> Text:
Build system concepts

A build system automates repeatable tasks. The paper Build Systems à la Carte: Theory and Practice abstracts common concepts:

Task : unit of work defined by a descriptor (e.g., Makefile, Excel formula).

Input : data consumed by a task.

Output : result produced by a task, possibly feeding other tasks.

Info : cross‑build metadata used in the next build (e.g., file modification times, bundler cache).

Store : location where inputs, outputs and info are persisted (e.g., the file system).

Build : given a set of tasks and an existing store, add new inputs and produce a new store.

Two orthogonal strategies differentiate build systems:

Whether a task is re‑executed ( Rebuilder ).

The order in which tasks are executed ( Scheduler ).

Scheduler variants

Topological : execute tasks in a static topological order derived from declared dependencies.

Restarting : pick a task; if its dependencies are not satisfied, pick another task, repeating until all are done.

> Recorded data:
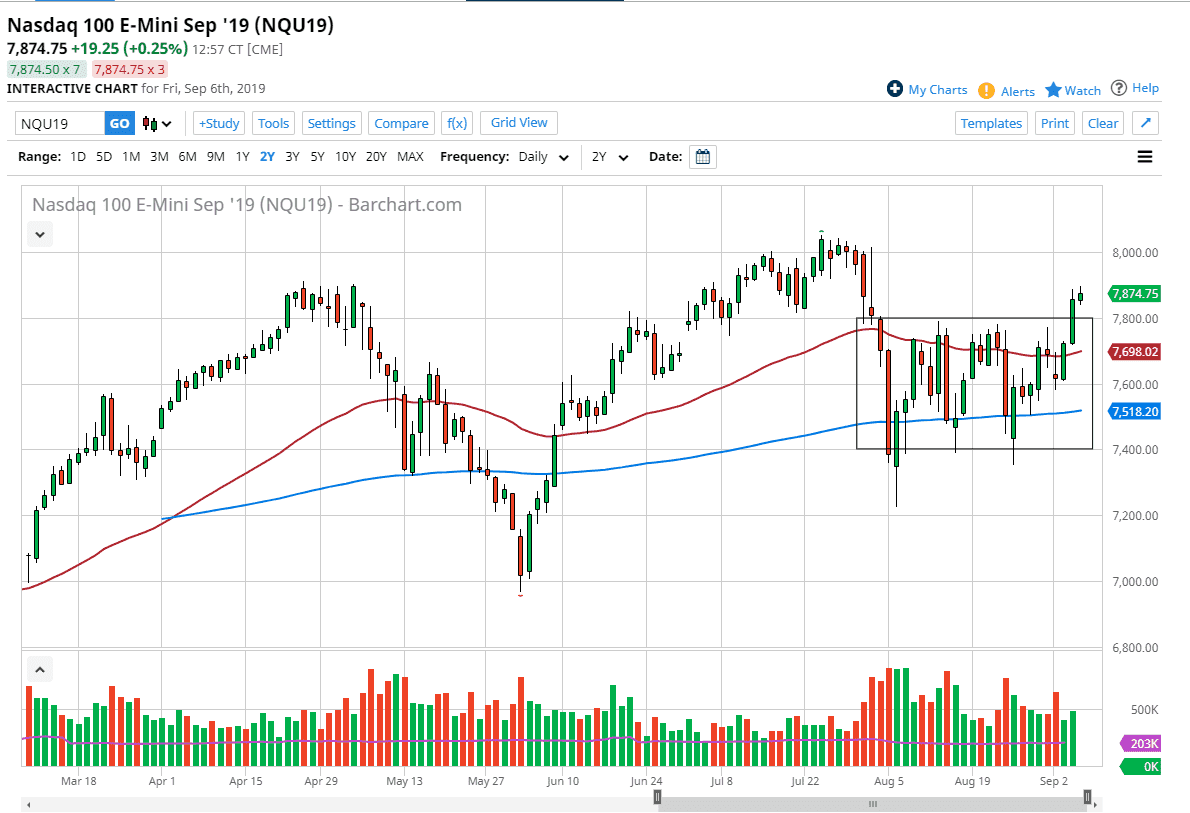The image size is (1190, 813).
Task: Switch range to 5Y
Action: coord(317,157)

> What is being asked:
Update the build system text between "Topological : execute" and "all are done.", inclusive, replacing "dependencies" with "prerequisites". The lines above have no connection to the build system text.

> Result for this task:
Topological : execute tasks in a static topological order derived from declared prerequisites.

Restarting : pick a task; if its prerequisites are not satisfied, pick another task, repeating until all are done.